━━ DATA EXTRACT

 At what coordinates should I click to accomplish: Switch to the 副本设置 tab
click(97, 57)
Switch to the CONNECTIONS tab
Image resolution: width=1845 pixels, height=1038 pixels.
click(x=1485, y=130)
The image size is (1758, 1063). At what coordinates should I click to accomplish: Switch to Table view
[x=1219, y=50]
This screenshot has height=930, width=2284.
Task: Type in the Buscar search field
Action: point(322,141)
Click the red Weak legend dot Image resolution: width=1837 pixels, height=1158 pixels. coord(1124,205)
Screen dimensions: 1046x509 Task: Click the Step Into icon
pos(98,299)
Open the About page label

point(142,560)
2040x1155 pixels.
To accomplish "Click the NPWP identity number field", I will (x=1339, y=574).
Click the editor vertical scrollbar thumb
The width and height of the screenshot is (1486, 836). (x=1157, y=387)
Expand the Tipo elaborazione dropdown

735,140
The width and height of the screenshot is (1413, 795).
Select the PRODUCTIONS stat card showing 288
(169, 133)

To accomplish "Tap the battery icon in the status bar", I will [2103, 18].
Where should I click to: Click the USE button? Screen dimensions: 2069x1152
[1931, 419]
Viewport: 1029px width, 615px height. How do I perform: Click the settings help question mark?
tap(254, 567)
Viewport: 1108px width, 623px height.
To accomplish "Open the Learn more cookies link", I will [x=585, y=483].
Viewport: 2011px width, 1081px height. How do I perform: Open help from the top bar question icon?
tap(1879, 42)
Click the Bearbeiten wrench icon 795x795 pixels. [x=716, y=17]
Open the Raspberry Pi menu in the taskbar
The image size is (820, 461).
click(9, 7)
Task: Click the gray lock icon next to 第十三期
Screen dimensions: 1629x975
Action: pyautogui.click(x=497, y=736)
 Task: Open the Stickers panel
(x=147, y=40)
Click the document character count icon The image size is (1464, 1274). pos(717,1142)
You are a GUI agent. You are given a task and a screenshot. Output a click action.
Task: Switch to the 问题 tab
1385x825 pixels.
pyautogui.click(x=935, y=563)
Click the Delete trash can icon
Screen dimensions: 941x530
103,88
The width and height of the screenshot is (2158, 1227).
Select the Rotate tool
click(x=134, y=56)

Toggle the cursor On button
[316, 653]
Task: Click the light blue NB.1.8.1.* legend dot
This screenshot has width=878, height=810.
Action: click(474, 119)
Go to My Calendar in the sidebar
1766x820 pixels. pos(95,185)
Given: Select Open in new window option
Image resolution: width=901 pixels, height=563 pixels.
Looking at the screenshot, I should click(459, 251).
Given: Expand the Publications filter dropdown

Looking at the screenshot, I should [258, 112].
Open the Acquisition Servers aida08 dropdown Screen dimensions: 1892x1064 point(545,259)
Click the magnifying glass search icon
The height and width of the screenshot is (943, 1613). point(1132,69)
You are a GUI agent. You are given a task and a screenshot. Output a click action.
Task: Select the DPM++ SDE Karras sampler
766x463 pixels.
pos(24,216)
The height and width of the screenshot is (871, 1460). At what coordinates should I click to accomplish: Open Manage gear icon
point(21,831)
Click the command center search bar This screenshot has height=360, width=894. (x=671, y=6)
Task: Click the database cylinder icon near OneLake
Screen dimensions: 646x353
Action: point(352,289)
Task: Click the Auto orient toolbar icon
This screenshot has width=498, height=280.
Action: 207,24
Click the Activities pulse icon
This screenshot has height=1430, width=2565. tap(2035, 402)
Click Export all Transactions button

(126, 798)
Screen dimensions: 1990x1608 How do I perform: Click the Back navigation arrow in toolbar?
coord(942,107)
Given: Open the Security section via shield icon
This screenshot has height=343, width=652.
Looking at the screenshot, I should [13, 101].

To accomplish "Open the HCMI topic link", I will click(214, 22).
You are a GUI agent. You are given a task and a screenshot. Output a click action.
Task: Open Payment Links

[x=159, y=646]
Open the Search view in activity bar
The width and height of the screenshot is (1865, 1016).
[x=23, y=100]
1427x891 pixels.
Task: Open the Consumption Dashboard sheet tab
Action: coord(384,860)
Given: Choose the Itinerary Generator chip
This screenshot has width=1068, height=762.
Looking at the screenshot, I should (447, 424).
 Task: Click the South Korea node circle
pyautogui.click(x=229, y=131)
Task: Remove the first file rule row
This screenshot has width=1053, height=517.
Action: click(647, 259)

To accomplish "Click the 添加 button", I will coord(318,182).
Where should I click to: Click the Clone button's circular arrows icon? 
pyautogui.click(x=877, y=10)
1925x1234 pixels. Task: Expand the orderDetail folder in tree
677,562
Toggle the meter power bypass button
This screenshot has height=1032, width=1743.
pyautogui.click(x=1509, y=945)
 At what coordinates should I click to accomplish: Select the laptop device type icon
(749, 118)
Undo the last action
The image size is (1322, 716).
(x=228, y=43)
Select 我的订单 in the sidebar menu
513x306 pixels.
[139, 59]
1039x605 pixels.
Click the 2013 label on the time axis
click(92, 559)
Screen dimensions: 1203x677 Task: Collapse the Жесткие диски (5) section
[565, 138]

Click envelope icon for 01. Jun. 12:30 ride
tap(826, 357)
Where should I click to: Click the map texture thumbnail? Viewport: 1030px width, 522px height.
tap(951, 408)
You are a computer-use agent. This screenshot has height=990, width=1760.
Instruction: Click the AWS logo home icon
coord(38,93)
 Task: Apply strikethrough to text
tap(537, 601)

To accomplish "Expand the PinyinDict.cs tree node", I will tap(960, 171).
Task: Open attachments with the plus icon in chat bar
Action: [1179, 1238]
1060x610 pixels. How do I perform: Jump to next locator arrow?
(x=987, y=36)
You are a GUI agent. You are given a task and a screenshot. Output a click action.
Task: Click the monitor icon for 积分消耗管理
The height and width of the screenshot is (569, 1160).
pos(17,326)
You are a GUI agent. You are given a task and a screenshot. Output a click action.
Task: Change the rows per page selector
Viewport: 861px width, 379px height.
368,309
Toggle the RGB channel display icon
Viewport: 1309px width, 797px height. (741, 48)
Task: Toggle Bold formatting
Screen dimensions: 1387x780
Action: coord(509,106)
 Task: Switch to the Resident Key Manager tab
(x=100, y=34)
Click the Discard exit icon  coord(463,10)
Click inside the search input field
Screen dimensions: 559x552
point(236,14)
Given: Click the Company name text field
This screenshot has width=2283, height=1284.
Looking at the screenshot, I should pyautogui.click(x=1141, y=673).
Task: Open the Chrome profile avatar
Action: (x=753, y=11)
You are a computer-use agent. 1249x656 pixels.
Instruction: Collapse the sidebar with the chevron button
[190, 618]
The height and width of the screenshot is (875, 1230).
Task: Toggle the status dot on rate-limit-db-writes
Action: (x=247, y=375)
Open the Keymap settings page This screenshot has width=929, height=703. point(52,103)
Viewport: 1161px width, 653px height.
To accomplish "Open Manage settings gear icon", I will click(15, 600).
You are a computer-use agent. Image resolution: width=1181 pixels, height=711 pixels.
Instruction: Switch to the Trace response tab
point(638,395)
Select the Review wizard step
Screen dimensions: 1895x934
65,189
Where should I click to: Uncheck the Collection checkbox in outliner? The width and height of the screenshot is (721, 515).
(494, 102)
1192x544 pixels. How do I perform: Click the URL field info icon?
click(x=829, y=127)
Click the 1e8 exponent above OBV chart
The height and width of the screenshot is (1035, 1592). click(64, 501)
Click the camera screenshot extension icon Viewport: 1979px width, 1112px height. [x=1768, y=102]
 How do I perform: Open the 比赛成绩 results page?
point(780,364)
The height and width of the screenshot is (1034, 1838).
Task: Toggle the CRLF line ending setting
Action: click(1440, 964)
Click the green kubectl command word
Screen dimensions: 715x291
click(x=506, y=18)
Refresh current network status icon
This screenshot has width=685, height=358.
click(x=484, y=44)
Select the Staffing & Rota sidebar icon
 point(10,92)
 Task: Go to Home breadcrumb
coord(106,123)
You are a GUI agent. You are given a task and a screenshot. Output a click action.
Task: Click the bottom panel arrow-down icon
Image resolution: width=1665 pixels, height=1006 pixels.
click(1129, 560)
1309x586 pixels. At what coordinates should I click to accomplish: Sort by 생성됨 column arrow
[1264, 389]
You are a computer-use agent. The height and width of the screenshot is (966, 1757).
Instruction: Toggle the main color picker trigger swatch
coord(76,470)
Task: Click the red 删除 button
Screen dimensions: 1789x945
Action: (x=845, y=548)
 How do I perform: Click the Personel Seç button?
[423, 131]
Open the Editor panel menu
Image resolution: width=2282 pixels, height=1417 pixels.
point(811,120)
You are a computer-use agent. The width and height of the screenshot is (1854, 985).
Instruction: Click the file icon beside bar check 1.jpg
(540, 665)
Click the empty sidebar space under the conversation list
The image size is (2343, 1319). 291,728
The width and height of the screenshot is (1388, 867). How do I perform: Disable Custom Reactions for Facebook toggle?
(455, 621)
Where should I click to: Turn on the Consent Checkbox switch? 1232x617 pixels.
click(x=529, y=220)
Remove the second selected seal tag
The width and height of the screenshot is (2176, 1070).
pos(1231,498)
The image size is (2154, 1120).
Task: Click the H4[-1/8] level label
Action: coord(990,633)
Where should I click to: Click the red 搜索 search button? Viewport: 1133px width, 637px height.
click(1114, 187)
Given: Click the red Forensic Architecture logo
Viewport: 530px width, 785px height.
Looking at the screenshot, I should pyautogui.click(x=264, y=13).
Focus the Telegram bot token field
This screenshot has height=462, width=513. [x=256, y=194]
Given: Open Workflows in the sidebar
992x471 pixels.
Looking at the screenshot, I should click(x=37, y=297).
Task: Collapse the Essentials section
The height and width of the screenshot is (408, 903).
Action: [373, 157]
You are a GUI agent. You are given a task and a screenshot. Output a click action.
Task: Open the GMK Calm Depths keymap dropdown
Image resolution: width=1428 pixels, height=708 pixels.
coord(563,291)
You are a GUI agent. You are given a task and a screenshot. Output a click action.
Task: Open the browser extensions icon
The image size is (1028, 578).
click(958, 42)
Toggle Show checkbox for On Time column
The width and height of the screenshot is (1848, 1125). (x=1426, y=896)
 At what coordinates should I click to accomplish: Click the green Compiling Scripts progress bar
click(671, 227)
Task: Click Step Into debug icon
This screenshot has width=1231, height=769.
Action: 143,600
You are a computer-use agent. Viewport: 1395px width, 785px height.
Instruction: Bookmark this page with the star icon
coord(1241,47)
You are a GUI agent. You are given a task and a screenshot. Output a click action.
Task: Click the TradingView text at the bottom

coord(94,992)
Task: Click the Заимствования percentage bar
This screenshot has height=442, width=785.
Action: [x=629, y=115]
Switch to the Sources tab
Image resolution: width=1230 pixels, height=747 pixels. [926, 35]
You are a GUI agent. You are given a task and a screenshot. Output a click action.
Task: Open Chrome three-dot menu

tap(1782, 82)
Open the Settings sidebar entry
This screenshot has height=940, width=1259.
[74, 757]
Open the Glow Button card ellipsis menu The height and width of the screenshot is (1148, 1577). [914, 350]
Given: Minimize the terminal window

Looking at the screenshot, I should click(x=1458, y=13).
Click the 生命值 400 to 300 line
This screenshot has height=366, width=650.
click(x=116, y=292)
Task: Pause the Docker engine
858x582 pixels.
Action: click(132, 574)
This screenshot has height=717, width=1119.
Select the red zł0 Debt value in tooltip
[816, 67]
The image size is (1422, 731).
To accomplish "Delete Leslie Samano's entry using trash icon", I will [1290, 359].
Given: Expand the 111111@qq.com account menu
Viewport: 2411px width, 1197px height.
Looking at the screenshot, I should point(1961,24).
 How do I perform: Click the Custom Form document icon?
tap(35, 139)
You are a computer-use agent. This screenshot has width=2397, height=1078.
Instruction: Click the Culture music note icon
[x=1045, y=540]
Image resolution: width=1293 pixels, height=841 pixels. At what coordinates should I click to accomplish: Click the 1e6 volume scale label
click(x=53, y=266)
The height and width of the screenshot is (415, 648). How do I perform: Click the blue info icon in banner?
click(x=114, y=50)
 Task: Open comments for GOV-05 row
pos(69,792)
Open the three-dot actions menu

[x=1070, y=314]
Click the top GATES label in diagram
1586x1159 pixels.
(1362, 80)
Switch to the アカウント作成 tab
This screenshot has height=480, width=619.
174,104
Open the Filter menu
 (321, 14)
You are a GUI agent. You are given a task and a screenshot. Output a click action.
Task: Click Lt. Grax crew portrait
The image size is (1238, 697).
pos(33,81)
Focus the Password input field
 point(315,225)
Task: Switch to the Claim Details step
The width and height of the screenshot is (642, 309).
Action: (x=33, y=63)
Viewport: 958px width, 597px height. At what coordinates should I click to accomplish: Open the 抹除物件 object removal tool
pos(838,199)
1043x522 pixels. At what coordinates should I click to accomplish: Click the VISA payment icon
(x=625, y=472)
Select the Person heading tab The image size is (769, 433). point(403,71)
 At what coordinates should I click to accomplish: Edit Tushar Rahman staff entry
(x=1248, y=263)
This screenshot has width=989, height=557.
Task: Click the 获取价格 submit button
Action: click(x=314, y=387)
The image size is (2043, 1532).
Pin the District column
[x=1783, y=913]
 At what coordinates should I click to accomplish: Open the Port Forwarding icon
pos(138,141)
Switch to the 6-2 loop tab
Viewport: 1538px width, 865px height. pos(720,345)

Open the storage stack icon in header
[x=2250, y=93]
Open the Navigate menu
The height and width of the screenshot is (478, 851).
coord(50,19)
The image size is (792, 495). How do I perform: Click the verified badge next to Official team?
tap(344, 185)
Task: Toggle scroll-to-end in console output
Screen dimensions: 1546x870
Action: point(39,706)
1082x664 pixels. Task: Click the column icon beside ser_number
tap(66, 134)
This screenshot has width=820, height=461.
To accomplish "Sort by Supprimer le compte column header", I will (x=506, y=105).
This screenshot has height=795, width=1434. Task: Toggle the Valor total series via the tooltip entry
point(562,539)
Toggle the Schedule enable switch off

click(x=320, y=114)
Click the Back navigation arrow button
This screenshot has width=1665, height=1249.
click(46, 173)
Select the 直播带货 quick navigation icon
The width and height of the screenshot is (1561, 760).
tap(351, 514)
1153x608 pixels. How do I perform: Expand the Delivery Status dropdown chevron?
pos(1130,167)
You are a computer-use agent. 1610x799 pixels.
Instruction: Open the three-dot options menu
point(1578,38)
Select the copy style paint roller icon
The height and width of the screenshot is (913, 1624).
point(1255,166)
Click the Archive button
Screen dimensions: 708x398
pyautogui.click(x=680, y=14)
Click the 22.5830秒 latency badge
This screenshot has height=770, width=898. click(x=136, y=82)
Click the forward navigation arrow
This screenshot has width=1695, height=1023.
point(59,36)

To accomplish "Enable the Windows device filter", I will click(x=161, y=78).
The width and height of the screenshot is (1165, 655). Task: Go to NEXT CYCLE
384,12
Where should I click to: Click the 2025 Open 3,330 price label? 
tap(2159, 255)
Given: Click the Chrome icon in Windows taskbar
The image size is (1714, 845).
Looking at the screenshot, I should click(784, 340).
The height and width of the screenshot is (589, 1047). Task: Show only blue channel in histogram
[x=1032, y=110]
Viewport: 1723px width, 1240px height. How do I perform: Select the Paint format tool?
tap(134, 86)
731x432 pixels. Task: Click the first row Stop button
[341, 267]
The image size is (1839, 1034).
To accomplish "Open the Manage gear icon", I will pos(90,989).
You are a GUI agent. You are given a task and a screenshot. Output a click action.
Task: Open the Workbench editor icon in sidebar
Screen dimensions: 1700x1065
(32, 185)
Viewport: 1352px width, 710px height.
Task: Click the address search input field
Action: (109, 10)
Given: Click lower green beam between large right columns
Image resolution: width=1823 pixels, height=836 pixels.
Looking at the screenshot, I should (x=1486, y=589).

━━━━

**DIRECTIONS**
Taking the entries above, restate exactly those lines that fall between the line with "731x432 pixels. Task: Click" and the line with "Given: Click lower", keeping both of those lines too.

**REPLY**
731x432 pixels. Task: Click the first row Stop button
[341, 267]
The image size is (1839, 1034).
To accomplish "Open the Manage gear icon", I will pos(90,989).
You are a GUI agent. You are given a task and a screenshot. Output a click action.
Task: Open the Workbench editor icon in sidebar
Screen dimensions: 1700x1065
(32, 185)
Viewport: 1352px width, 710px height.
Task: Click the address search input field
Action: (109, 10)
Given: Click lower green beam between large right columns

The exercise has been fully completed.